Instance Annotation for Multi-Instance Multi-Label Learning

  • Authors:
  • Forrest Briggs;Xiaoli Z. Fern;Raviv Raich;Qi Lou

  • Affiliations:
  • Oregon State University;Oregon State University;Oregon State University;Oregon State University

  • Venue:
  • ACM Transactions on Knowledge Discovery from Data (TKDD) - Special Issue on ACM SIGKDD 2012
  • Year:
  • 2013

Quantified Score

Hi-index 0.00

Visualization

Abstract

Multi-instance multi-label learning (MIML) is a framework for supervised classification where the objects to be classified are bags of instances associated with multiple labels. For example, an image can be represented as a bag of segments and associated with a list of objects it contains. Prior work on MIML has focused on predicting label sets for previously unseen bags. We instead consider the problem of predicting instance labels while learning from data labeled only at the bag level. We propose a regularized rank-loss objective designed for instance annotation, which can be instantiated with different aggregation models connecting instance-level labels with bag-level label sets.
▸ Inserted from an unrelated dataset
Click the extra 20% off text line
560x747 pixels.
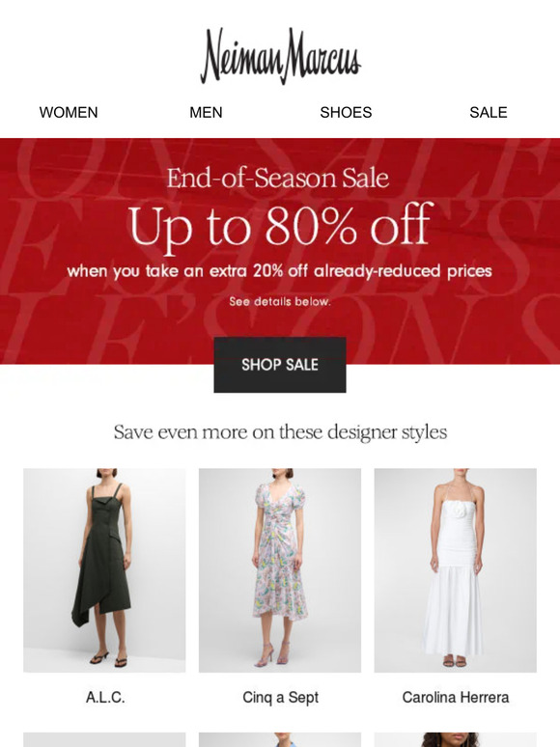pos(279,271)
The aggregation models that we consider can be factored as a linear function of a “support instance” for each class, which is a single feature vector representing a whole bag. Hence we name our proposed methods rank-loss Support Instance Machines (SIM). We propose two optimization methods for the rank-loss objective, which is nonconvex. One is a heuristic method that alternates between updating support instances, and solving a convex problem in which the support instances are treated as constant. The other is to apply the constrained concave-convex procedure (CCCP), which can also be interpreted as iteratively updating support instances and solving a convex problem. To solve the convex problem, we employ the Pegasos framework of primal subgradient descent, and prove that it finds an ε-suboptimal solution in runtime that is linear in the number of bags, instances, and 1/ε. Additionally, we suggest a method of extending the linear learning algorithm to nonlinear classification, without increasing the runtime asymptotically. Experiments on artificial and real-world datasets including images and audio show that the proposed methods achieve higher accuracy than other loss functions used in prior work, e.g., Hamming loss, and recent work in ambiguous label classification.